営業部門の責任者は、問題はリーダーシップにあると考え、事業を好転させるために、販売管理とリーダーシップ開発の強化に多額の投資を行うことにした。具体的には、定着率向上計画の柱として、組織内のトップレベルの営業部長らを対象とした「エグゼクティブ・ コーチング ・プログラム」を開始した。同社によると、この投資の利益率は900%だったという。

忙殺されている状況から脱却する

私がコーチングを担当した営業部長の1人は、精力的で几帳面な人物であり、毎日の自分の業務やチームの業務の管理に没頭していた。それゆえ、彼にとって難しかったのは、次回の会議の計画や、前回の会議の分析から一旦離れて、立ち止まって自分の行動を見直し、ビジネスを成長させるためのより広い視野をもつことだった。しかし、コーチングを通じて対話の相手を得た結果、彼はより広い視野でじっくり考えることができるようになった。

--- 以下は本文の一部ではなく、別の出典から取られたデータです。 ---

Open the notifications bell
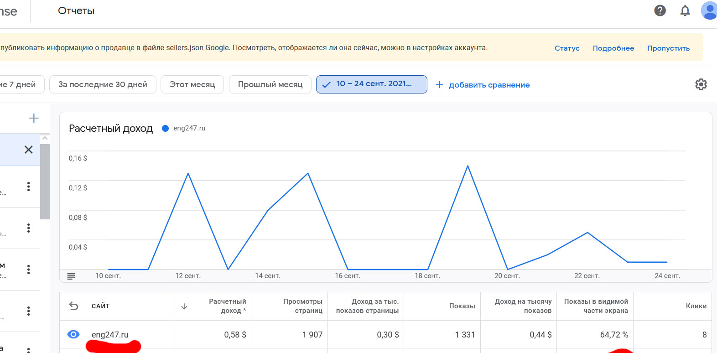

私たちのコーチングの取り組みで重要なことは、彼がじっくりと考える時間を確保し、その時間を落ち着いて物事を探索するために有効に使う方法を学習できるようになったことだ。彼が日々忙殺されている仕事のパターンを打開するために、私たちは業務を可視化する取り組みを始めた。

ある日のこと、彼はこの取り組みの途中で突然あるひらめきが起こり、その体験は5分間も続いたと言った。

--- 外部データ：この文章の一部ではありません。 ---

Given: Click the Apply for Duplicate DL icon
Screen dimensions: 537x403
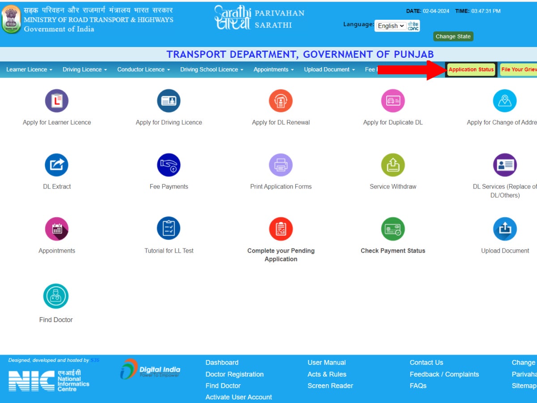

「変に聞こえるかもしれませんが、取り組みの最中に『この箱を開けてください』というあなたの声が聞こえました。その箱を開けると、私は、既存の顧客基盤の中にこれまで見逃していた大きなビジネスのチャンスがあることにはっきりと気づきました。」彼はさらに続けて、これは会社の基準からすると大きなチャンスではないものの、そこには5,000万ドルの未開拓の収益が眠っていると言い、「ここ数か月の間にそれが私の目の前に来たチャンスは7回もありましたが、すべて見逃していました」と語った。

彼は後から考えればすぐにわかる大事なことを、日常に忙殺されて見落としていたことに、ショックを受けていた。

一歩下がった別の視点から見てくるもの

この経験を通じて、私のクライアントは一歩下がって自分の状況を別の視点から見ることができた。そうすることで、以前から目の前にあったチャンスに気づいたのである。営業部長の仕事は日々の業務の運営とチームの管理に専念することだと彼は考えていたが、実際には系統立てた振り返りを行わないと自分の職務を果たせないことを悟ったのである。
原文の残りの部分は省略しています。